PASSAGE:

These episodes always end with one last visit with the newcomers. It's the classic house party scenario.  Ah yes, our intrepid newcomer(s) graciously ply a kitchen full of chic, new-found, fast friends with their own hand-made gourmet hors d'oeuvres creations as we say goodbye to them with best wishes for a happy and prosperous future.

Well, it's a year now and no new found friends are pounding on my door for a snack let alone a 6 course meal. Dang, and we bought our first dining room table and chairs for just such occasions.*

As the excitement of newness wears off, we discover that we are the same people who we were before the move. Despite claims that we want change, we tend to gravitate towards habitual ways of being and seeing life. But our surroundings and all that supported those old ways has fallen away and we're adrift and the stress begins to show (stress is a natural state experienced as we try and achieve homeostasis in response to change whether that change is desired or other). It's a painful process that dawns on us that we can't live in another vastly different area without the veneer of our old life peeling away.

I'm not disappointed that we made the move, not at all. I love it here! We live in one of the most beautiful areas in Canada with so much to offer. All one has to do is walk out the door. People say they've heard that it's expensive to live here. It can be. But so much is free or costs little - it's in nature all around us. The other night a new friend (also a Shiatsu Therapist) and I sat at the bluffs overlooking Ogden Point chatting over a picnic dinner and beer while witnessing a golden sunset and, just a few days later, a long time yoga friend and I swam all by ourselves at a local seaside beach a mere 30 minute drive from our apartment.

It's these little things that ingratiate me to the place, not big sweeping changes, grand ideals, and aspirations.

Though born and raised in Ontario I always felt like a fish out of water there. When my much younger self came west in the '70's the land and the sensibilities of the people welcomed me "home". Problem is that by the mid '80's the island spit me out, as they are wont to do, if one isn't suited to take root.

I cried so profusely on the plane trip back to Ontario that people thought someone had died.

In a way someone had.

I slipped back into Ontario Girl's skin, adapted to the demands of living there, reconnected with childhood friends, met my future husband within a week of my arrival, thrived and grew through major life challenges but my soul could never settle in, my spiritual home remained in the west.

DIRECTIONS FOR THIS TASK: Write the next part of the essay about moving west, continuing on from its final sentence. The listing that follows was taken from a different source.

SOURCE DATA:
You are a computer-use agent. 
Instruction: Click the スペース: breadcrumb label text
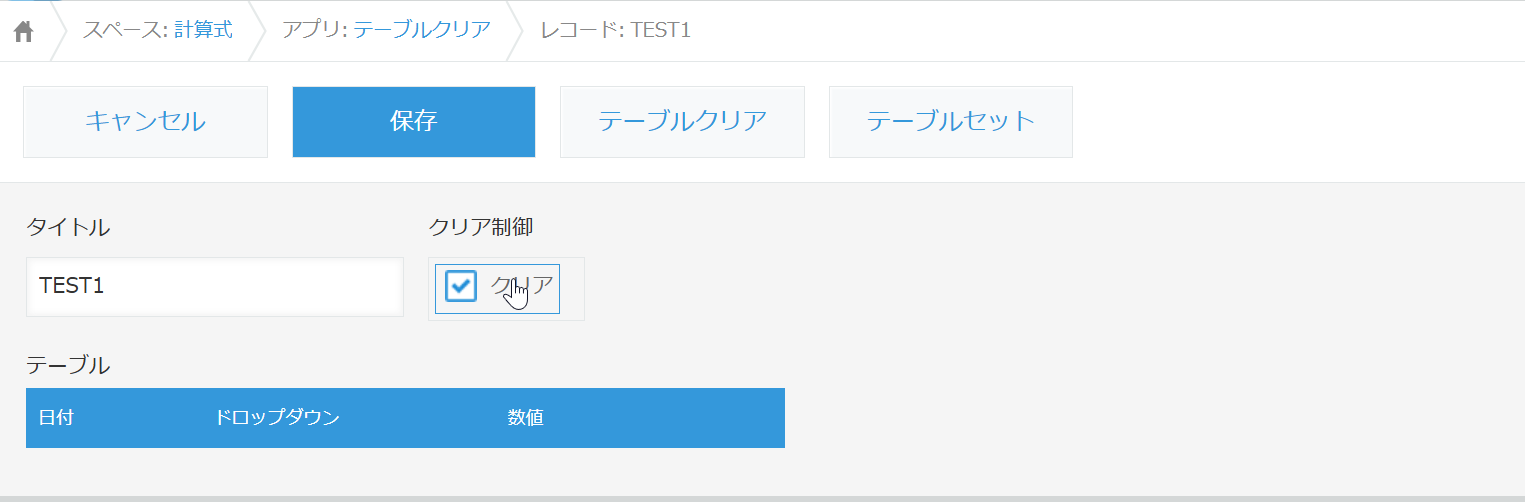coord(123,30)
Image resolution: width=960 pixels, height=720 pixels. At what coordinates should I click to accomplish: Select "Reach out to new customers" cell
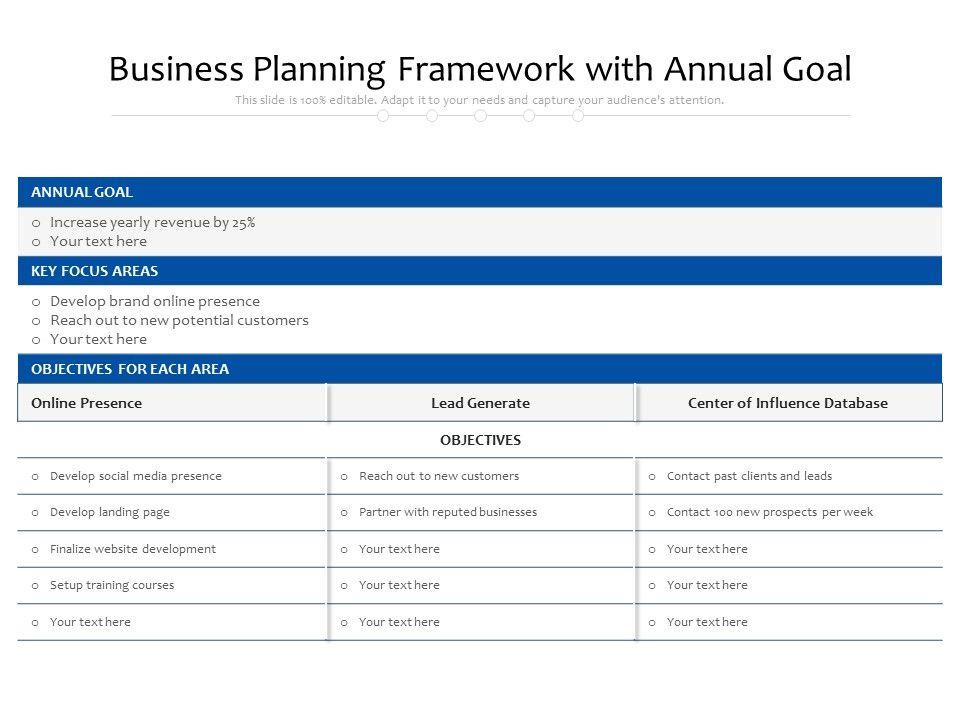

EXERCISE RESULT:
Last year I brought my ambitious, driven-self, back here. Armed with a bag of skills honed in Ontario I was ready and rarin' to go. I would finally have the career I've dreamed of, studied for, and worked towards for so long. I hit the ground running setting up wildly successful, exciting (and profitable) dreamcircles, workshops and events… only to discover that I'm in a time warp. Manifestation is lagging behind the  powers of my imagination.

My Ontario persona wasn't ready for this. Shock, anxiety and disappointment hit with a vengeance; old insecurities reared their ugly heads.

What MUST I do to change this? Ontario Woman demanded.

OSHO Zen Tarot -" Creativity is the quality
you bring to the activity you are doing."
Journal writing & sketching
© Nance Thacker 2014

And then festival season came upon us.

Everyone is out and about enjoying themselves. Even the in-demand, prosperous and profuse population of psychics are twiddling their thumbs. The message? SURRENDER to what is, throw up my hands, give up for the time being and join in. Get reacquainted with "Island Girl", the one I'd left behind 27 years ago.

As I settle back into her skin my time-pressured, goal driven, hyper, anxious Ontario self is falling away and I'm feeling more myself. Gone is the pervasive background buzzing that had insidiously wormed its way into my nervous system over the past decades to such an extent that I it became part of "me". A transmutation is taking place as positive aspects of both my Ontario and BC selves merge.

I'm feeling more rooted than before; considering planting different seeds but now with an attitude of water them, till the soil and see what sprouts. Very west coast I must say. And, so that is what I must do. It's all up for grabs.

Other newcomers say it takes 2 years to adjust to pulling up roots and relocating to a new place. What will have transpired by this time next year when the metamorphosis is "complete"?

I greet the future with a sense of curiosity; discovering Island Woman.

* Since beginning this piece our in-laws - father, mother, sister and brother - have visited and we finally got to use the table - yea!!!

Sunday, July 27, 2014

Festival time on the Island

HELLOOOO AGAIN…

I'm going to ramble so keep with the program.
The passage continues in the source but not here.